Copy the data from the line containing "Screen dimensions: 730x618" through the line containing "pos(707,17)", changing "window" to "dialog" and leaving everything else as it is. Omit the pictures from your copy.

== MATERIAL FOR THIS TASK ==

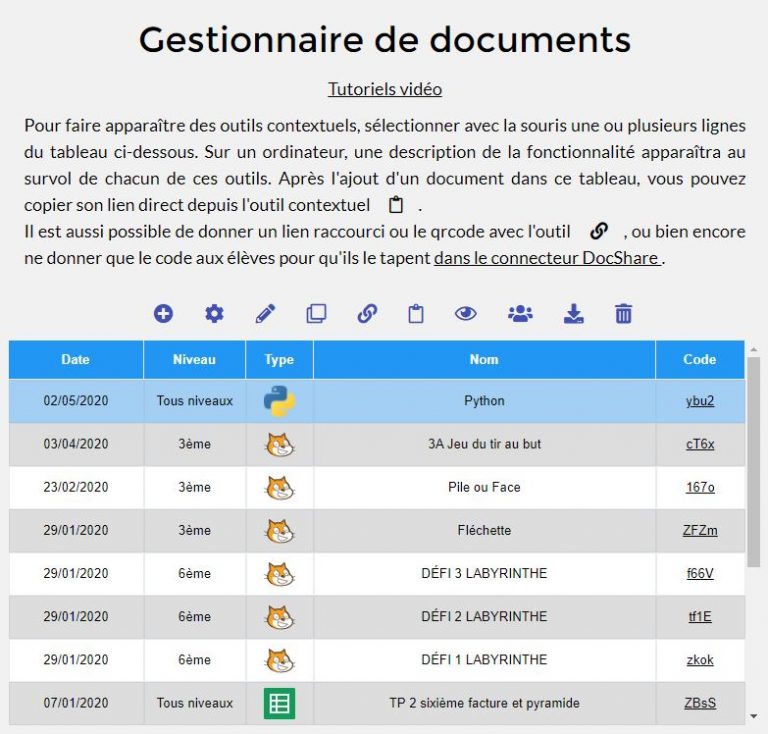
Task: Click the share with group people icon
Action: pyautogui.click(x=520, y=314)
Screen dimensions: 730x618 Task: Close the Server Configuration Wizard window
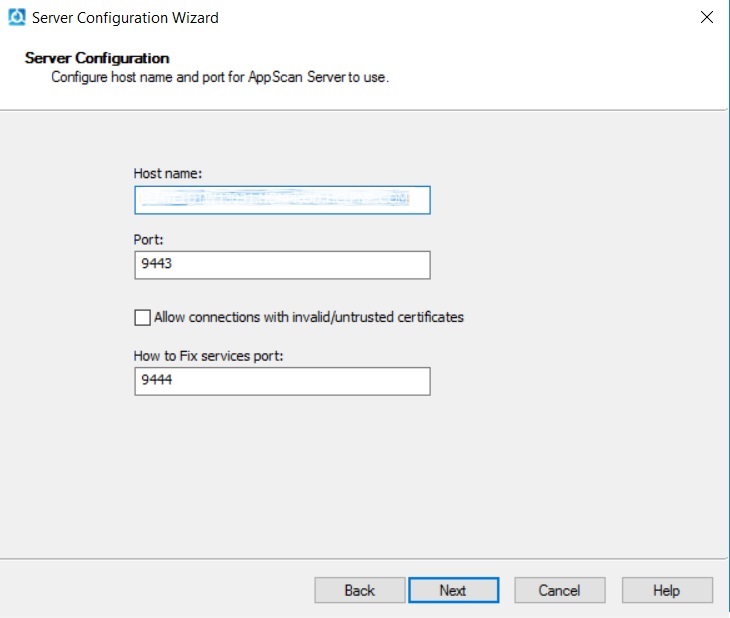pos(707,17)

===
== MATERIAL FOR THIS TASK ==

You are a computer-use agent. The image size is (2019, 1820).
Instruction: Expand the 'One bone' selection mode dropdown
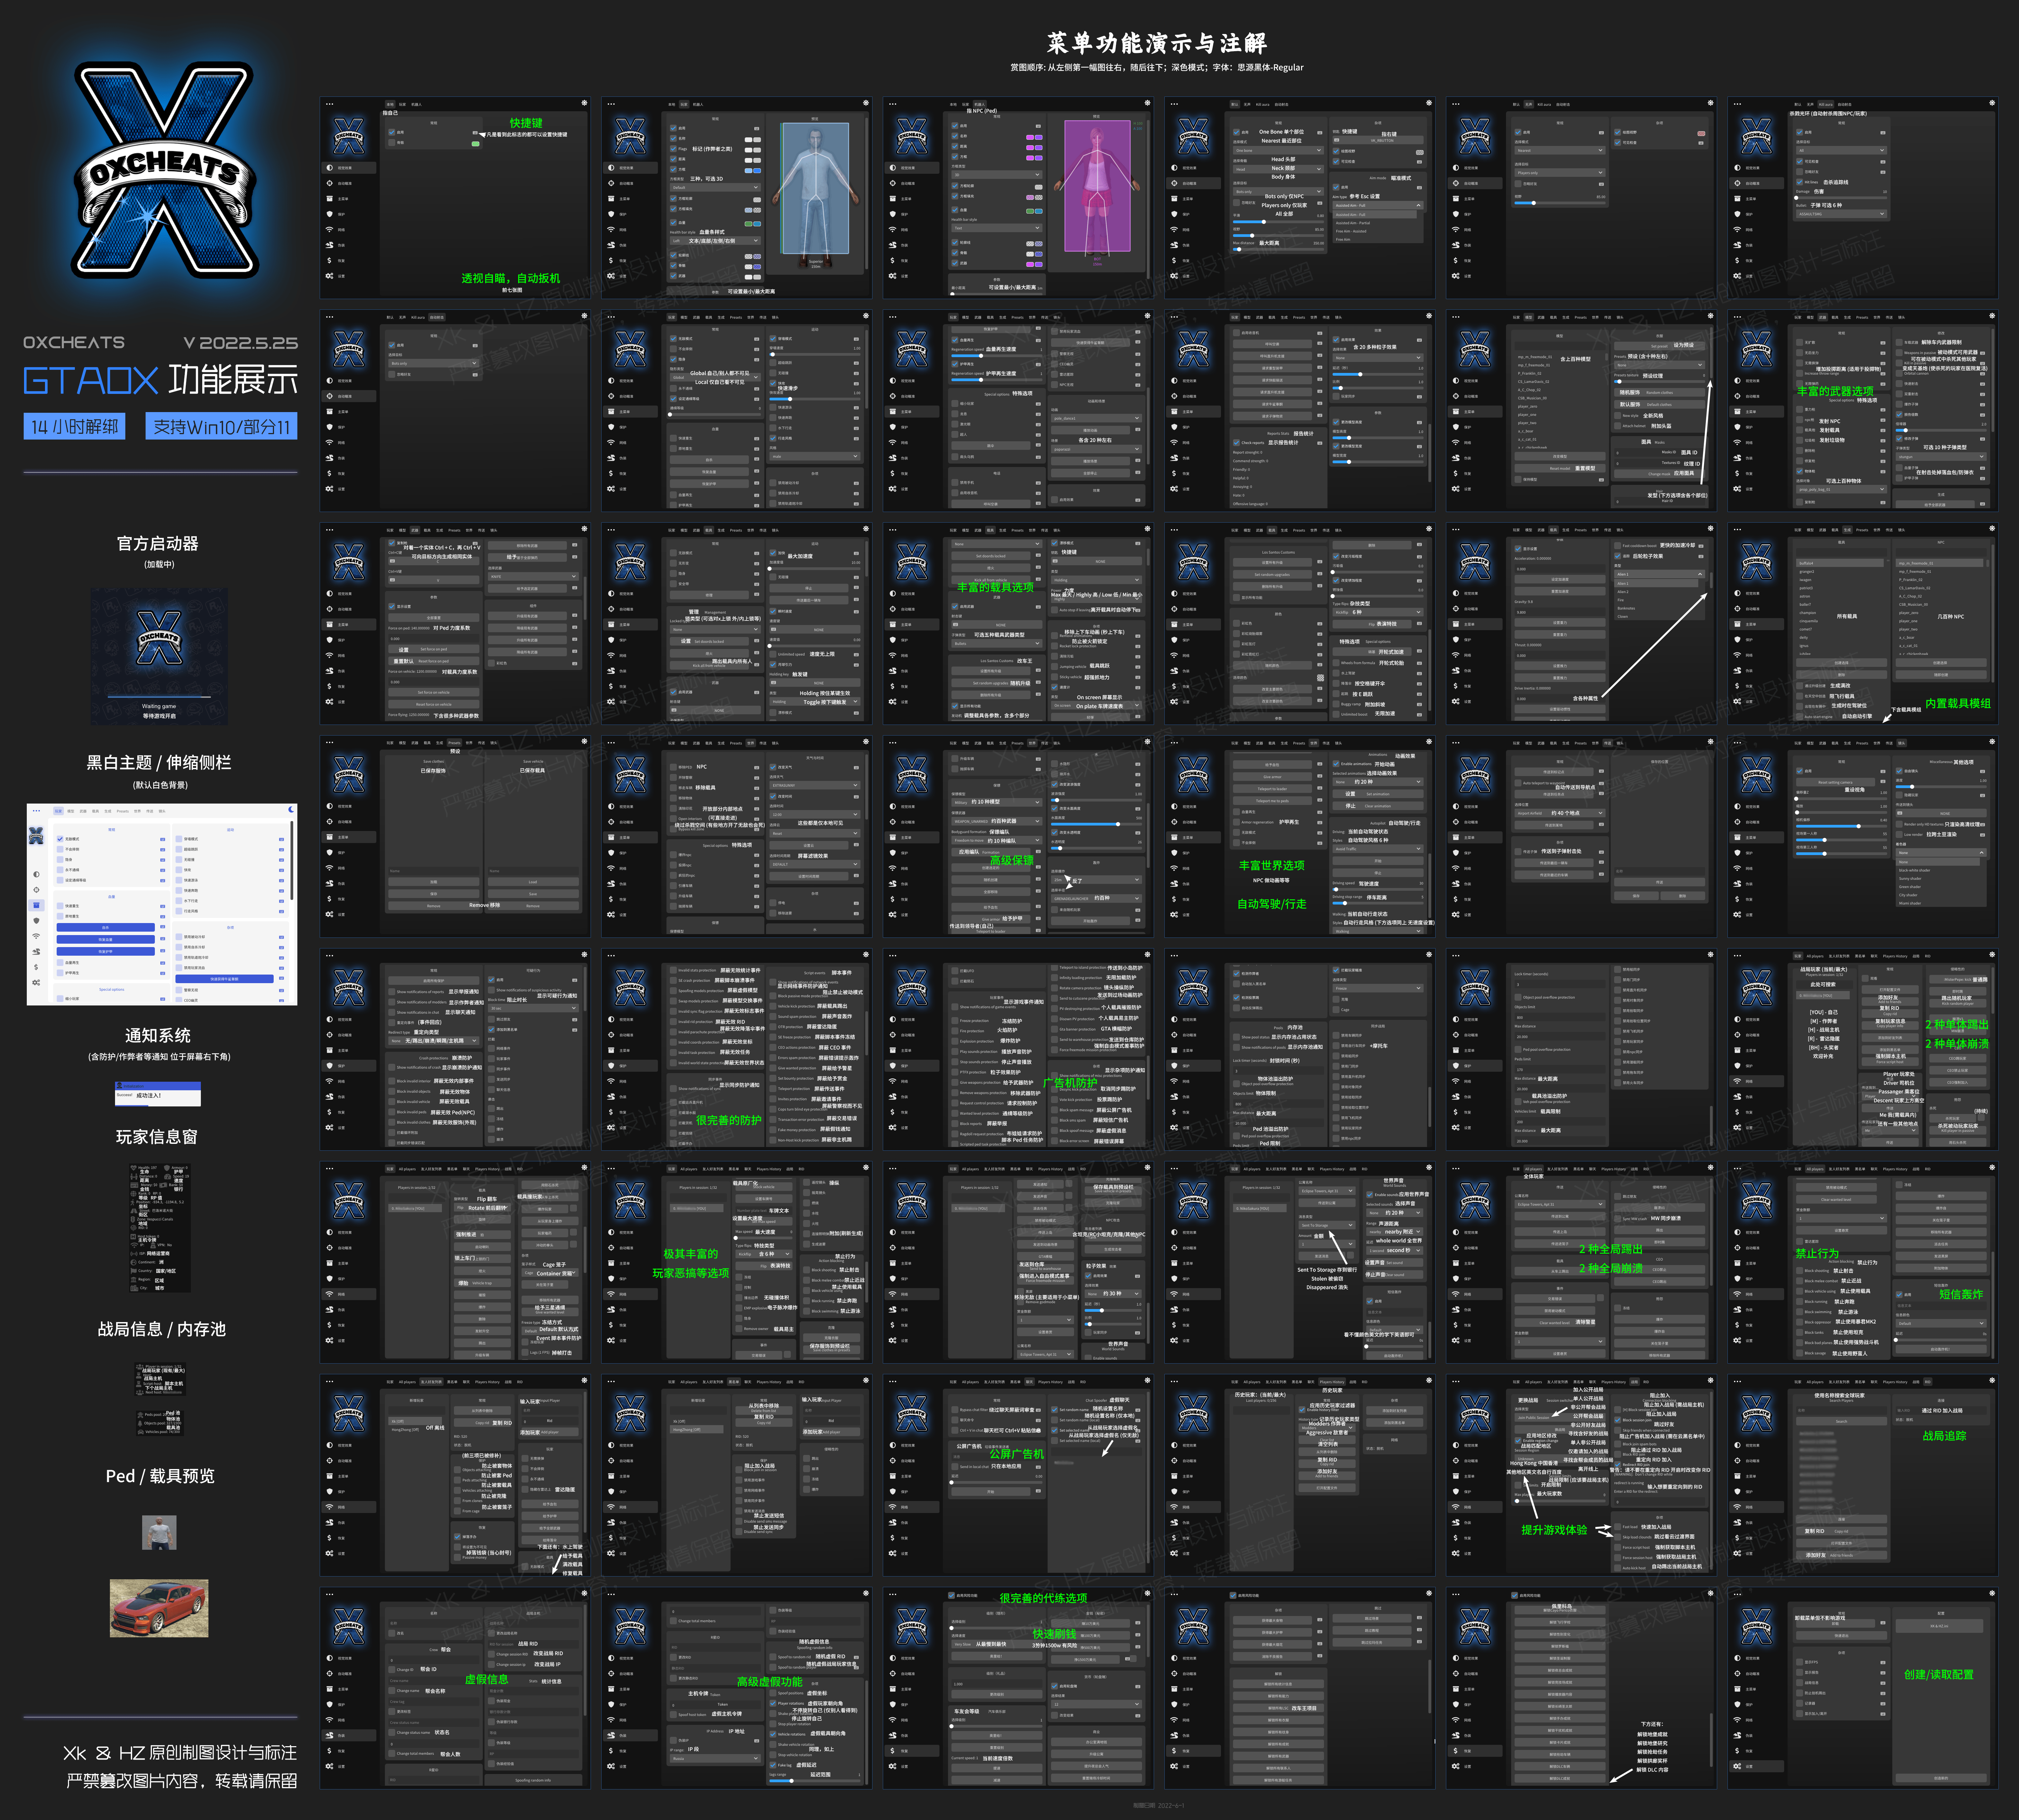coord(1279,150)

===
== MATERIAL FOR THIS TASK ==

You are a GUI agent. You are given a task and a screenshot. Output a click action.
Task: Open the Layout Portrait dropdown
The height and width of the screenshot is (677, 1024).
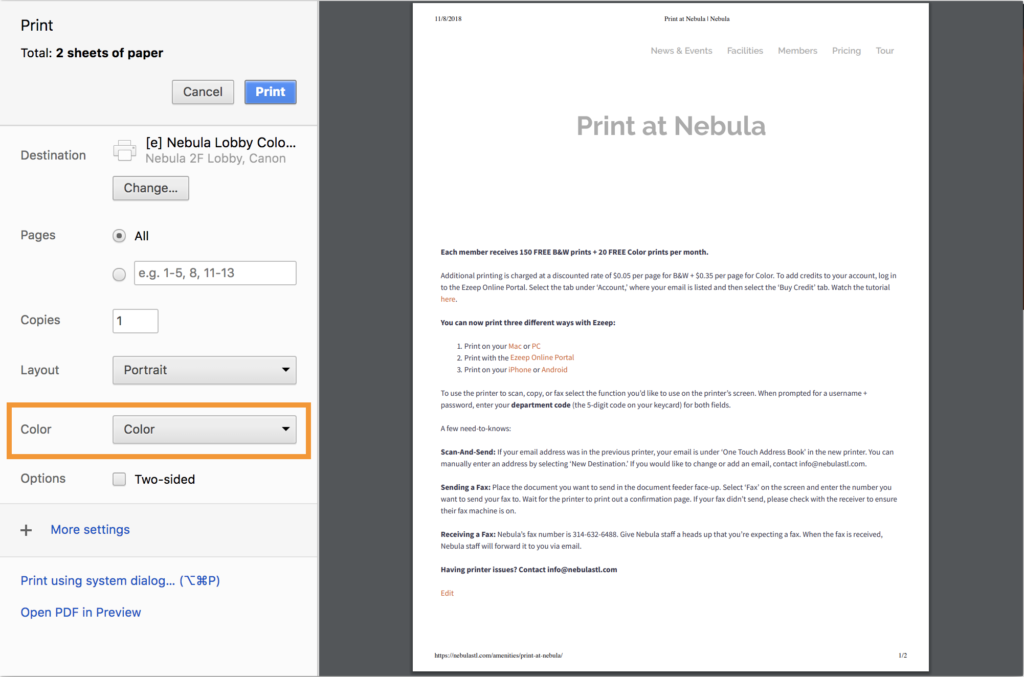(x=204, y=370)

===

◆ PROBLEM SOLUTION
Screen dimensions: 730x618 Task: Close the Server Configuration Wizard dialog
pos(707,17)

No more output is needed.